1742 Chestnut Ridge Baptist Church founded in Lutherville, MD (part of original building is still being used)

First Baptist Church of Baltimoretowne organized on land by Jones Falls

 (where the Shot Tower now stands)


Nanjemoy Baptist Church was constituted. Four men from Virginia crossed the Potomac and started preaching in the Nanjemoy area in 1790. Nanjemoy was the seventh church to join the Maryland Baptist Union Association in 1837.

1797 Second Baptist Church of Baltimore began a Sunday School, reported to be one of the first to use the Bible as its only textbook and with all volunteer teachers.

Nineteenth Century


Joseph Mettam, in the early 1800s, traveled a thousand miles, preached one hundred and ten sermons, distributed seven thousand pages of tracts, plus Bibles and testament, and baptized nine.
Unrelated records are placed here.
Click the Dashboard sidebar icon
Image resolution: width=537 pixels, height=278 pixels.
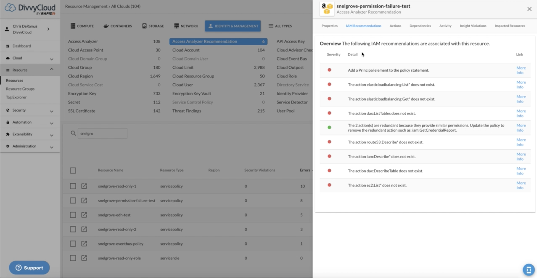8,46
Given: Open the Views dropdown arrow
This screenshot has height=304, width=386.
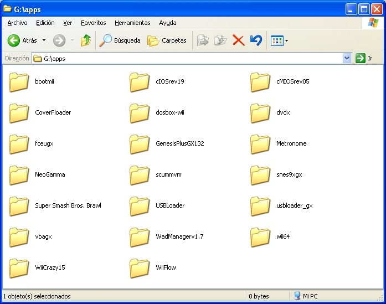Looking at the screenshot, I should [x=287, y=40].
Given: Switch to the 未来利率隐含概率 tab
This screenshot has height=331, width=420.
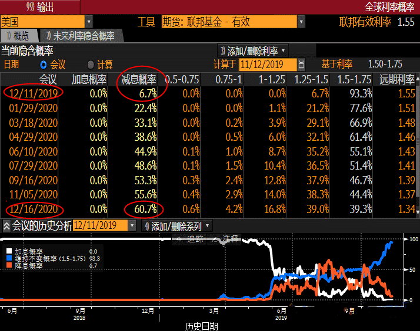Looking at the screenshot, I should [80, 36].
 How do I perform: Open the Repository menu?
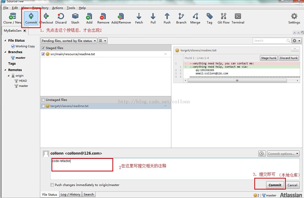40,8
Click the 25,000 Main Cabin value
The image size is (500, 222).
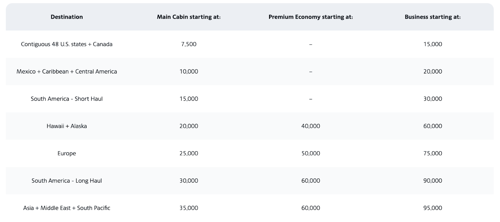pyautogui.click(x=189, y=153)
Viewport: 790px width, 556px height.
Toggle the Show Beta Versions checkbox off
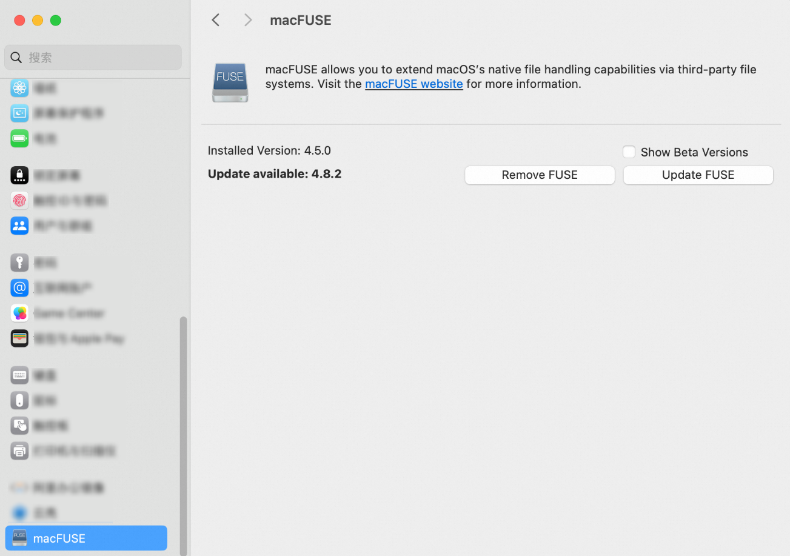[x=629, y=152]

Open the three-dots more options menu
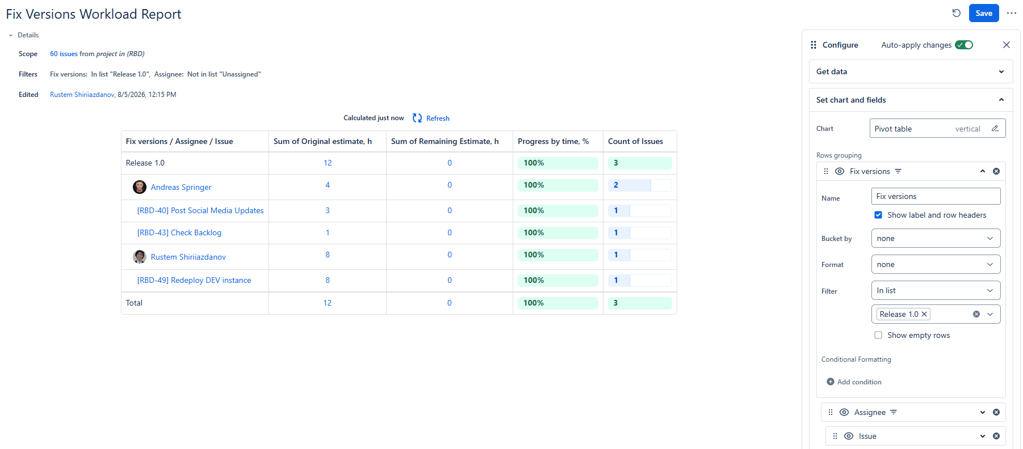[1012, 13]
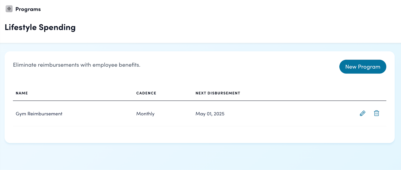This screenshot has height=170, width=401.
Task: Edit the Gym Reimbursement program with pencil icon
Action: click(362, 113)
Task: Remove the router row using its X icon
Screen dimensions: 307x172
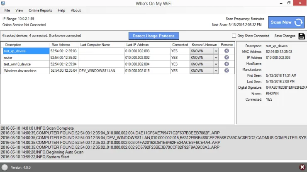Action: 227,58
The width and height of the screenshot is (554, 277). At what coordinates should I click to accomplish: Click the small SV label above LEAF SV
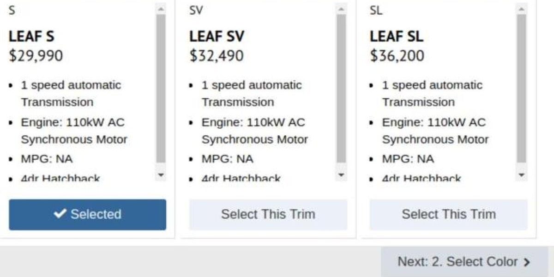[196, 10]
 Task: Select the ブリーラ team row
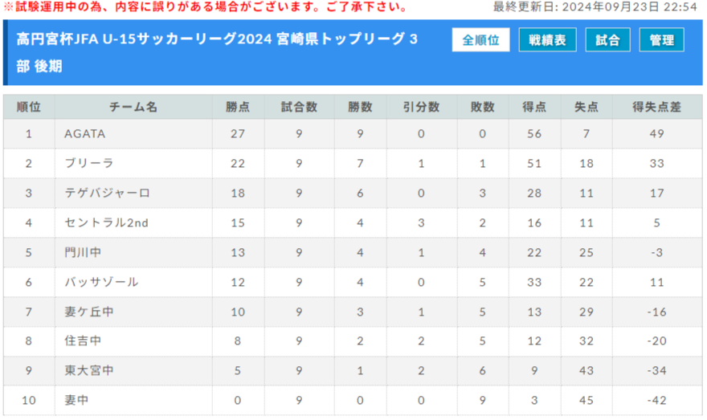coord(353,163)
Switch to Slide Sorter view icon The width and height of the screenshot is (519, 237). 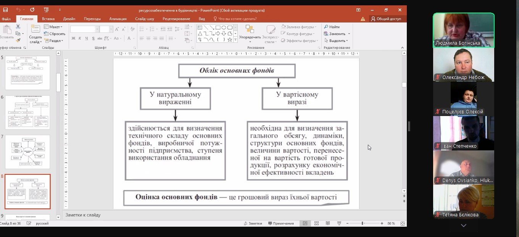[316, 223]
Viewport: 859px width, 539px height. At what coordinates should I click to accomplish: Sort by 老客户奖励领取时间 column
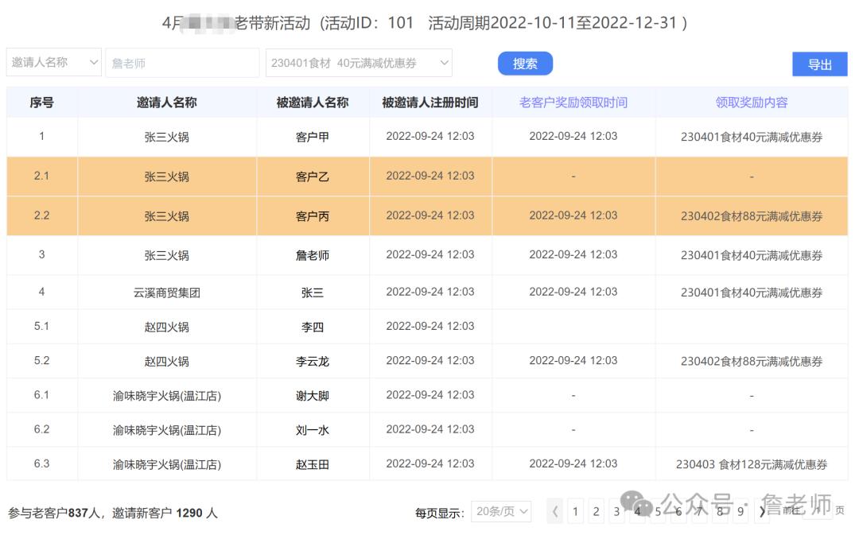573,102
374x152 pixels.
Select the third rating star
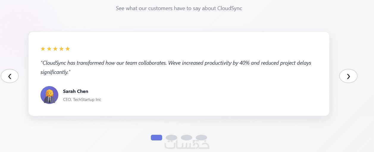pos(55,49)
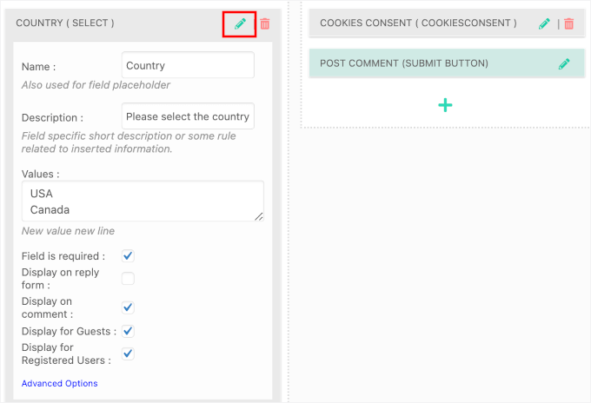Toggle Display for Registered Users checkbox
The width and height of the screenshot is (591, 403).
click(128, 353)
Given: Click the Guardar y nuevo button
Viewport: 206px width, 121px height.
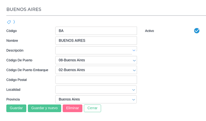Looking at the screenshot, I should (x=44, y=108).
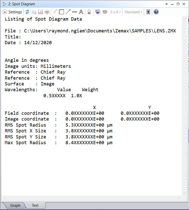Select the rectangle drawing tool
The height and width of the screenshot is (210, 189).
pyautogui.click(x=61, y=12)
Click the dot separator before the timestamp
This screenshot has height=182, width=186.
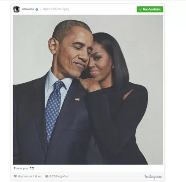pos(41,9)
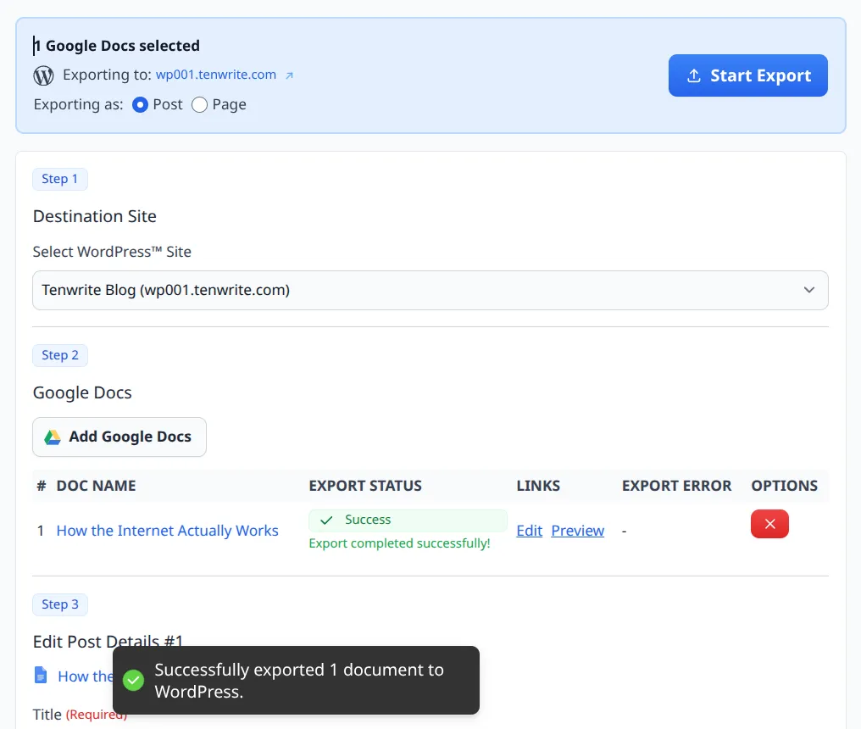Screen dimensions: 861x729
Task: Click the Step 2 badge
Action: coord(59,355)
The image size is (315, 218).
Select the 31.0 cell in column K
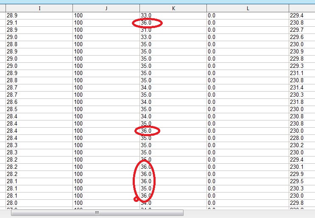pos(173,30)
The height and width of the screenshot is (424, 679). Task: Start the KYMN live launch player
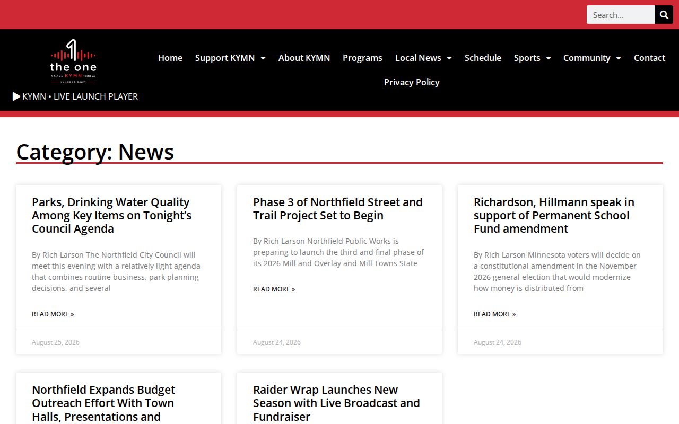click(75, 96)
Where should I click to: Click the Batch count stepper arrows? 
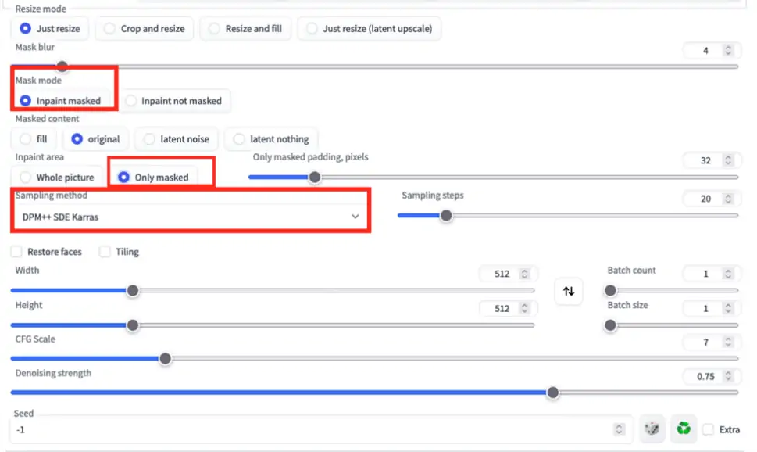pyautogui.click(x=728, y=274)

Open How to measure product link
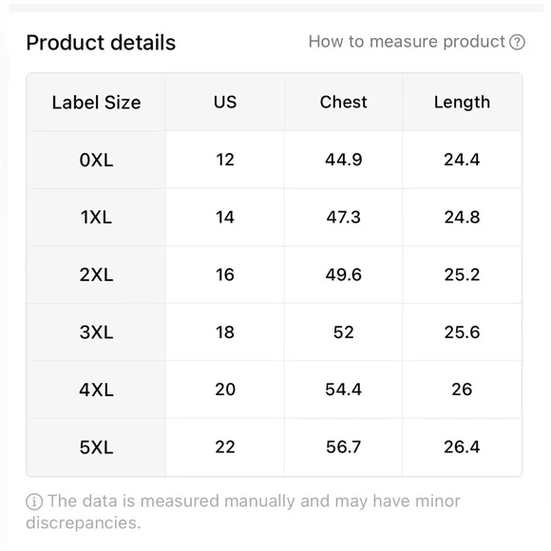[407, 42]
October 27, Maryland Baptist Union Association organized with six churches, at First Baptist, Baltimore (MBUA is now the BCM/D with about 514 churches and missions)
1845 Maryland is one of nine states at the formation of the Southern Baptist Convention in Atlanta, GA

MBUA sent $100 to SBC Domestic Board for support of a missionary in Maryland.

Richard Fuller chaired the committee that established the constitution of the new denomination. Known as the "Prince of Preachers," he preached the first convention sermon in 1846 and was elected SBC president in 1859.  He served as pastor of Seventh Baptist Church in Baltimore, and Eutaw Place Baptist Church, which was a mission of Seventh Baptist.


1847 Noah Davis is appointed a missionary of MBUA and SBC among “colored” of Baltimore (Davis was a former Virginia slave, freed with money from Baltimore Baptists)

Franklin Wilson became first Executive Director.



The True Union, Maryland Baptist news journal, first issued in December (now called BaptistLIFE)

The True Union was created and financed by businessman William Crane.  Crane was an active layman in local, state, national, and international Baptist mission work. He taught Sunday School for forty-seven years. He considered Bible study important for every Christian and had cards printed with a plan for reading the whole Bible in a year to hand them out to all who would take them.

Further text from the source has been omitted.